Nella seconda tappa del suo viaggio di lavoro nella regione dei Balcani occidentali, domenica e lunedì la consigliera federale Simonetta Sommaruga visitato la Bosnia e Erzegovina, dove ha condotto diversi colloqui bilaterali. A Sarajevo ha incontrato Mladen Ćavar, ministro supplente della sicurezza, Damir Ljubić, ministro dei diritti umani, e Bakir Izetbegović, membro direttivo della presidenza. Il quattro ministri hanno convenuto sul buon funzionamento sia del partenariato migratorio sia dell’accordo sulla cooperazione di polizia tra la Bosnia e Erzegovina e la Svizzera.
Durante i colloqui la consigliera federale Sommaruga ha evidenziato l’importanza e il successo del partenariato migratorio, che ha permesso di arginare rapidamente le difficoltà e gli abusi emersi dopo la liberalizzazione dei visti.
Il ministro di giustizia svizzero ha poi rilevato come la migrazione vada contemplata anche alla luce dello sviluppo economico che, per progredire ulteriormente, necessita di ulteriori riforme politiche in Bosnia e Erzegovina.
Visita a progetti sostenuti dalla Svizzera
In Bosnia e Erzegovina la consigliera federale Sommaruga ha inoltre ispezionato progetti realizzati con il sostegno della Svizzera nell’ambito degli accordi citati.
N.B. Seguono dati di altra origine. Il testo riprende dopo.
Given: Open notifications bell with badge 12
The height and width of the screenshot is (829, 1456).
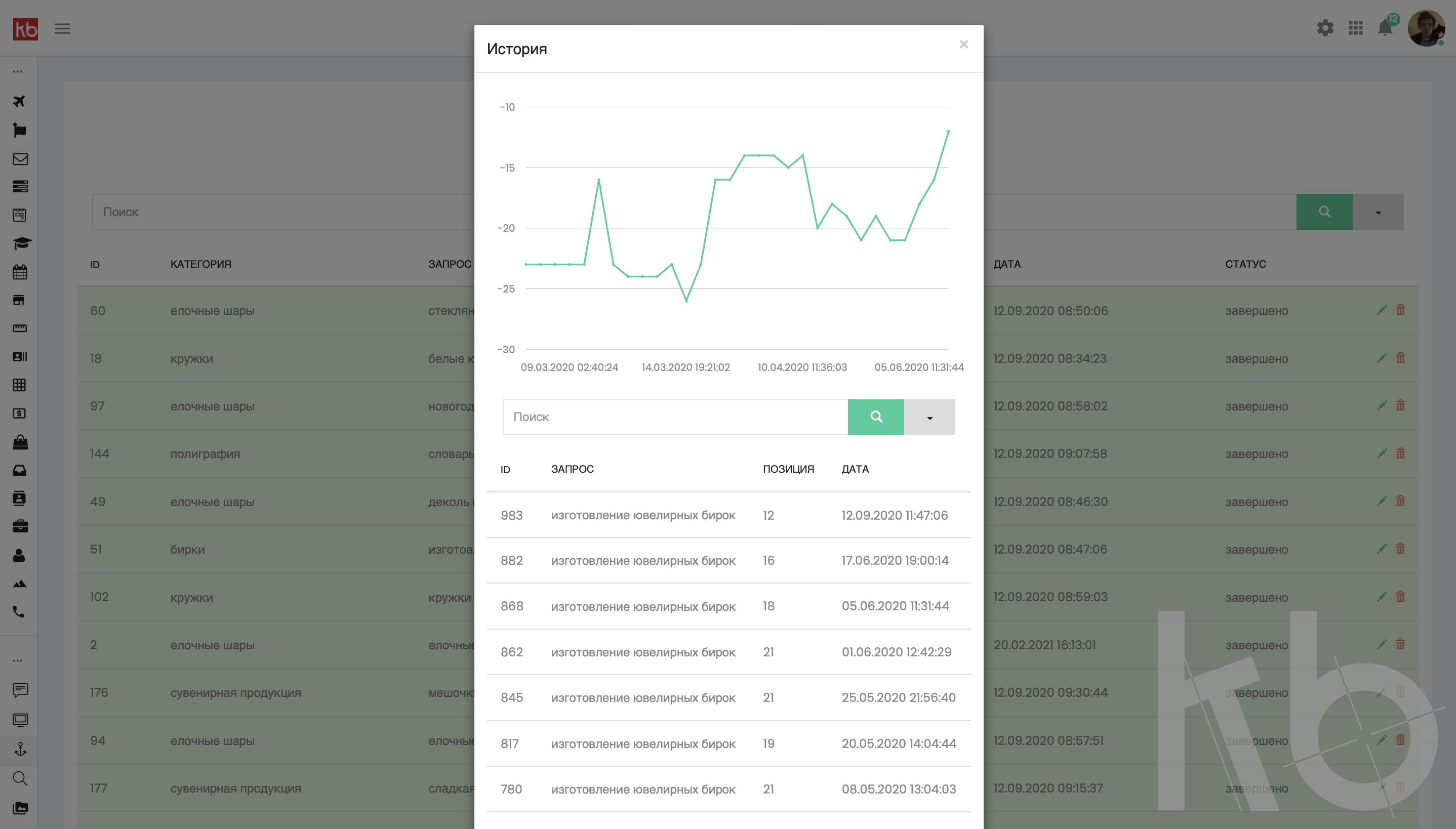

In loco si è fatta un’idea del lavoro della polizia di confine, e a Mostar ha visitato un insediamento di rom con case per 18 famiglie. Sempre a Mostar si è informata sul lavoro della Missione Svizzera presso l’EUFOR (European Union Force).
Dopo il Kosovo e la Bosnia e Erzegovina, la consigliera federale Sommaruga si recherà in Croazia, dove parteciperà a una conferenza internazionale in materia di polizia e svolgerà ulteriori colloqui bilaterali.